The last hurrah of the summer season with its long lazy days, its bright blue skies and sumptuous outdoor meals has finally arrived. For as long as I can remember (and on a good day that can be quite an extensive period), I have approached Labor Day with a mixture of excitement and dread. The excitement of beginning of a new school year, with infinite promise and expectations, tempered by the impending dread of early darkness and frigid days.
Though it has been several many decades since I endured tropical temperatures in order to don my newest corduroys and long sleeve shirt for the first day of school, the emotions I felt all those years ago are still palpable and easily brought to the surface.

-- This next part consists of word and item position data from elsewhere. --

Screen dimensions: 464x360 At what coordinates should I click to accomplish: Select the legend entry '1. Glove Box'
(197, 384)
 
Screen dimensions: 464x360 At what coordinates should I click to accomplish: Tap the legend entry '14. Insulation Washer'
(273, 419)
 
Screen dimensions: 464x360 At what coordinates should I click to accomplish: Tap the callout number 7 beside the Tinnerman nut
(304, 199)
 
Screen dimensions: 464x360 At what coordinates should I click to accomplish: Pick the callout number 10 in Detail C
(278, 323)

It began Sunday night as I started to put the house in order. I was achy, tired and cold. At first I thought it was just exhaustion from helping our middle son move into his dorm the day before (a tale to be told on another day) and it was not until Monday morning that I realized that I was encountering that old Labor Day anxiety.
There are just some things we never really outgrow. Like most emotions, they must be acknowledged and put into perspective before we can move forward.

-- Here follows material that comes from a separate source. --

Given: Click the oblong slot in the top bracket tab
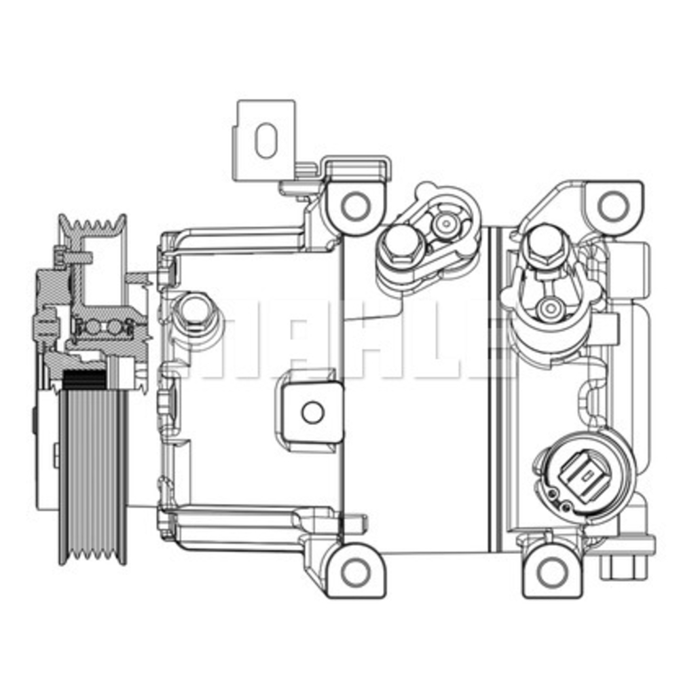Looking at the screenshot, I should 265,141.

On this particular Labor Day, it was easily done simply by taking a walk around our property. Our garden, obviously taking slow home to heart, was still miraculously in full bloom. This amazing vision easily quelled my ancient emotions and reminded me once again, to take the time to enjoy the subtleties of life and its changing seasons.
A virtual walking tour of our garden:(all photos taken 9/6/10)
While this seemingly endless bloom our garden is experiencing is probably the result of our early spring confusing nature’s clock, I prefer to think of it as nature’s Labor of Love, a very special anniversary gift for a very special anniversary: Our 30th.
Yes, today is our thirtieth anniversary and while I am back in the city, Irwin is in Brimfield; the first time we have ever been separated on this day. And irony of all ironies, to celebrate our anniversary remotely, Irwin decided to surprise me by sending me photos throughout the day; photos he had taken yesterday at the house of things that really symbolize our love for our home, family and each other.
At Dinnertime: Anniversary Dinner (taken by his hotel)
And Finally, this evening: "the sum of us"
The etching on the glass says:Authentic - like us!
The photos, along with captions were the sweetest gift and brought me to tears; truly a Labor of Love. The funny thing is, he had no idea what I was planning to write for this post, nor did he have any idea of the photos I had taken. What can I say, after thirty years of marriage, you do think alike.